Although Mikhail Gorbachev never identified his wife as an adviser in public statements in Moscow, it was widely known abroad that he had done so. By his own account, he relied on her observations of conditions she observed in her travels around the Soviet Union.

“She visited the families of workers and the homes of peasants”, he wrote in his memoirs. “She went to new and old neighborhoods and got to know how medical institutions, household services, shops operated, how the municipal and rural markets worked. This was due both to her natural curiosity and to her professional interest as a sociologist”.

She visited victims of the Chernobyl nuclear power plant disaster and worked to see that they were cared for, and she was the sponsor of a major pediatric hospital in the Soviet Union. She was a key figure in Soviet Cultural Foundation, which had contacts with similar organizations in other countries.

Mrs. Gorbachev also represented her husband at occasions he could not attend for political or other reasons.

Mrs. Gorbachev’s clothes – of a variety, quality and quantity not available to ordinary Soviet citizens – were another source of criticism, as was her manner. She was said to be “imperious”.

Last July, Raisa Gorbachev was diagnosed as suffering from leukaemia and, accompanied by Mikhail, travelled to Germany for treatment. His distress at her illness was painful. The couple received messages of sympathy from across the world, and even Boris Yeltsin sent condolences from the Kremlin and speeded up the issue of a passport for Raisa’s sister to travel to Germany and be tested as a possible bone marrow donor. But Raisa’s condition left her too weak to undergo an operation.

Raisa Gorbachev was loved abroad for bringing a dash of colour and a breath of warmth to Soviet politics, and hated at home for refusing to stay in the kitchen and support her husband from the sidelines. Although clumsy in her efforts to play the First Lady of the Kremlin, she undoubtedly helped her husband win the trust of the west.

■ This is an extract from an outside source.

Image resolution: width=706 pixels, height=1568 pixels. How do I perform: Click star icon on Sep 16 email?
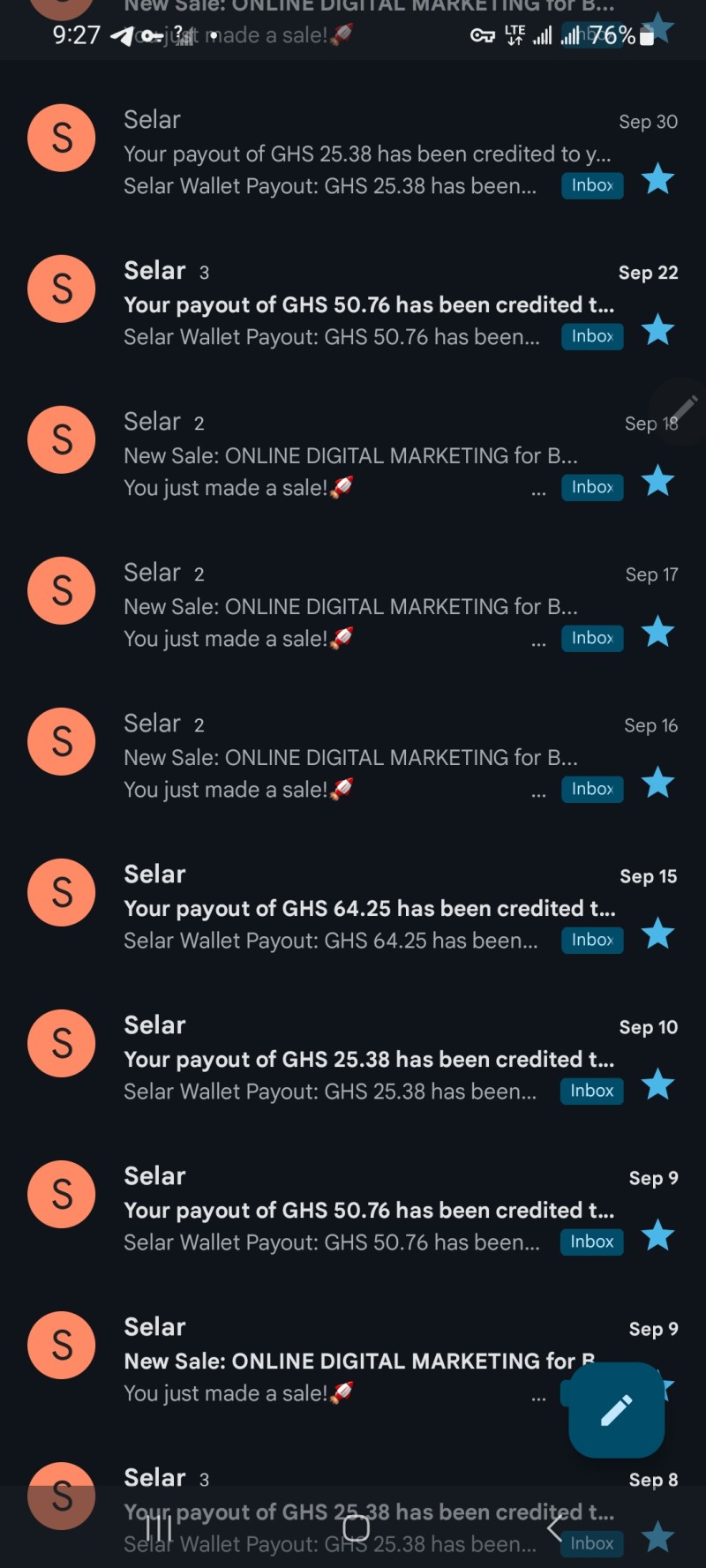(x=657, y=783)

While the west admired her intelligence and fashion sense – comparing her to Jackie Kennedy – her fellow Soviet citizens preferred another analogy. To them she was Tsarina Alexandra, the hated German wife of the last Russian Tsar, Nicholas II, and, like Alexandra, she destroyed the country by meddling in political affairs. Hated or admired, Raisa will be remembered as one half of a devoted couple who changed the world.